Data:
Start of Block
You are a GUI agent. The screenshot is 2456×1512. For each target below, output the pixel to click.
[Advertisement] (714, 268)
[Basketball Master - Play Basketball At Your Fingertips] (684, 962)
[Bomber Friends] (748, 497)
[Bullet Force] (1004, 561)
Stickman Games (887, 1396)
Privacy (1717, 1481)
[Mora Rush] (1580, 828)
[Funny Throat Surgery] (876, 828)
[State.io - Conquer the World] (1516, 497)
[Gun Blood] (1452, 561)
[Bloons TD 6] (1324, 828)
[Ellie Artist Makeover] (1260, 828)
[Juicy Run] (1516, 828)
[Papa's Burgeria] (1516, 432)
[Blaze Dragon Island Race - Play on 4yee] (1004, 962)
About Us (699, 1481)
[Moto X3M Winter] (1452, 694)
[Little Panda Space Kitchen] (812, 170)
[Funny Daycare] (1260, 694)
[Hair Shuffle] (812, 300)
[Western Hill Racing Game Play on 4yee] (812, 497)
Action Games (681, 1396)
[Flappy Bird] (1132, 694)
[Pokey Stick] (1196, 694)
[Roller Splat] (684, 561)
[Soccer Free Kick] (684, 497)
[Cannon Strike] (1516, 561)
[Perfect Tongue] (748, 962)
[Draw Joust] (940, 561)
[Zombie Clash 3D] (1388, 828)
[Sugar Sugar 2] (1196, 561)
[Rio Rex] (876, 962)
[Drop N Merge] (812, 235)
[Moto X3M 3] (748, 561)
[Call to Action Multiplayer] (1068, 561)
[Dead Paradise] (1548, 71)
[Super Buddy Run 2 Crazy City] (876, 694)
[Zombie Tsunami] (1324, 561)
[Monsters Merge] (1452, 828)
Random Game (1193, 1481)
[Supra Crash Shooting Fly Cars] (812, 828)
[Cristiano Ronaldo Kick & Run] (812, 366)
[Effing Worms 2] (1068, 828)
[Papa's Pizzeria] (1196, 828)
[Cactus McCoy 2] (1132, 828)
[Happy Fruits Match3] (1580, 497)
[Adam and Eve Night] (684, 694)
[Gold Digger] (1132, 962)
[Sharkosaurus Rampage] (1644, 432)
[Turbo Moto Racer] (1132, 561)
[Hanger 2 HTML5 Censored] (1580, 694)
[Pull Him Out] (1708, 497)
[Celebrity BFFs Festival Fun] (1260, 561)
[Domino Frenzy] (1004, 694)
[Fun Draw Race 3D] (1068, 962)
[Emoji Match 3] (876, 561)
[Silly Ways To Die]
End of Block
Task prompt:
From the records above, give again exactly the lines running from the line with "[Blaze Dragon Island" to the line with "[Draw Joust] (940, 561)", inclusive.

Response to the exercise:
[Blaze Dragon Island Race - Play on 4yee] (1004, 962)
About Us (699, 1481)
[Moto X3M Winter] (1452, 694)
[Little Panda Space Kitchen] (812, 170)
[Funny Daycare] (1260, 694)
[Hair Shuffle] (812, 300)
[Western Hill Racing Game Play on 4yee] (812, 497)
Action Games (681, 1396)
[Flappy Bird] (1132, 694)
[Pokey Stick] (1196, 694)
[Roller Splat] (684, 561)
[Soccer Free Kick] (684, 497)
[Cannon Strike] (1516, 561)
[Perfect Tongue] (748, 962)
[Draw Joust] (940, 561)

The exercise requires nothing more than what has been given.